Durante años, su táctica de censura preferida ha sido ampliar y distorsionar el concepto de “discurso de odio” para que signifique “opiniones que nos incomodan”, y luego exigir que esas opiniones “odiosas” se prohíban sobre esa base. Por esa razón, ahora es común escuchar a los demócratas afirmar, falsamente, que la garantía de libertad de expresión de la Primera Enmienda no protege la “expresión de odio”. Su cultura política les ha inculcado durante mucho tiempo la creencia de que pueden silenciar cómodamente cualquier opinión que coloquen arbitrariamente en esta categoría sin ser culpables de censura.
Dejando a un lado el analfabetismo constitucional, el marco de la “incitación al odio” para justificar la censura es ahora insuficiente porque los liberales están deseosos de silenciar una gama mucho más amplia de voces que las que pueden acusar de forma creíble de ser odiosas. Por eso, el marco de censura más reciente, y ahora más popular, es afirmar que sus objetivos son culpables de difundir “información errónea” o “desinformación”. Estos términos, por su diseño, no tienen un significado claro o conciso. Al igual que el término “terrorismo”, es su elasticidad lo que los hace tan útiles.

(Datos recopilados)
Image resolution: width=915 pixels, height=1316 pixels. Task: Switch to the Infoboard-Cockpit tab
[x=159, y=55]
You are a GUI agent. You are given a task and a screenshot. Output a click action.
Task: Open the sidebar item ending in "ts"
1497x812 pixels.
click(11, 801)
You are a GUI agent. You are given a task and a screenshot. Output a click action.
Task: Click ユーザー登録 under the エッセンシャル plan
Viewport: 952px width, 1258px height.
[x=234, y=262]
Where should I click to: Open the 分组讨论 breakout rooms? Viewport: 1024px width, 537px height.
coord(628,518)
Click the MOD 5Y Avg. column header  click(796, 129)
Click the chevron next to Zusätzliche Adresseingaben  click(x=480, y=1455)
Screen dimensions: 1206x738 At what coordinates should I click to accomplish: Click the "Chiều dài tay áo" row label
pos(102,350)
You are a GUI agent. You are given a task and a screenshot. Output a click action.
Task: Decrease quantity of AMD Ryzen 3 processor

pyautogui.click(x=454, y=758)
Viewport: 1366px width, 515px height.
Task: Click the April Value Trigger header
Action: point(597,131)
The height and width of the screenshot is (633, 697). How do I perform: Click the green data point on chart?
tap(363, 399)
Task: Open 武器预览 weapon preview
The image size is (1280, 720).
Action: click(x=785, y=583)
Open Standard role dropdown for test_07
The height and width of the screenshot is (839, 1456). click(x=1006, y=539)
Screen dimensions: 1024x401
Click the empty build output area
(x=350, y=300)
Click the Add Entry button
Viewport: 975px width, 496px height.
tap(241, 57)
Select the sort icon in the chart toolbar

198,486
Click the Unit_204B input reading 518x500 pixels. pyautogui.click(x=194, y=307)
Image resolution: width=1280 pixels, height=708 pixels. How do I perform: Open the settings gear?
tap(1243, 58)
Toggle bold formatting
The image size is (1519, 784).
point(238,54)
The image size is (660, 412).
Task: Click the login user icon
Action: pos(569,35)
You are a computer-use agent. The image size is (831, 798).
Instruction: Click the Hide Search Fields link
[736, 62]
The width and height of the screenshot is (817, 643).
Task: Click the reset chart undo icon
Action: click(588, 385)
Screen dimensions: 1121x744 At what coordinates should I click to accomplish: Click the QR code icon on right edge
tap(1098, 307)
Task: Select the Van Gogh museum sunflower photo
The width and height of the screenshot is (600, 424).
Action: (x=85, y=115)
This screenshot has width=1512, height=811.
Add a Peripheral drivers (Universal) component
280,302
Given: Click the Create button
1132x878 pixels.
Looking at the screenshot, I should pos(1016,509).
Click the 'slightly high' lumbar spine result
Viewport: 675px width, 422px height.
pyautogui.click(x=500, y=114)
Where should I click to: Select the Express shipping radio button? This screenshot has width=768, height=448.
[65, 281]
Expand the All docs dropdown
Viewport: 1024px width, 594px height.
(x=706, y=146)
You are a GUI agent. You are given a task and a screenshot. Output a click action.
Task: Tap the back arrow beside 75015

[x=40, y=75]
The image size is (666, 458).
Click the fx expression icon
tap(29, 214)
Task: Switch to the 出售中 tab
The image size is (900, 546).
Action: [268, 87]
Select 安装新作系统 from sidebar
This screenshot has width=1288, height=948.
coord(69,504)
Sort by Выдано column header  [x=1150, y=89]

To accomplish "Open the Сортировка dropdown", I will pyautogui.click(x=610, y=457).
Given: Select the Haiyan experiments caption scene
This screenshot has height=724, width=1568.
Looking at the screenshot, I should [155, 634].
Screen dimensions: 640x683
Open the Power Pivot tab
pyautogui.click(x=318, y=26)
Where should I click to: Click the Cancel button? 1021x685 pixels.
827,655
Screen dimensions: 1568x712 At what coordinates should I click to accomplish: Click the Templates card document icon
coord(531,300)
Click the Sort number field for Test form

=== ENUNCIADO ===
Copia, por favor, del texto sobre la censura todo lo que va desde “Dejando a un” hasta “hace tan útiles.”, sin alterar nada.

=== RESPUESTA ===
Dejando a un lado el analfabetismo constitucional, el marco de la “incitación al odio” para justificar la censura es ahora insuficiente porque los liberales están deseosos de silenciar una gama mucho más amplia de voces que las que pueden acusar de forma creíble de ser odiosas. Por eso, el marco de censura más reciente, y ahora más popular, es afirmar que sus objetivos son culpables de difundir “información errónea” o “desinformación”. Estos términos, por su diseño, no tienen un significado claro o conciso. Al igual que el término “terrorismo”, es su elasticidad lo que los hace tan útiles.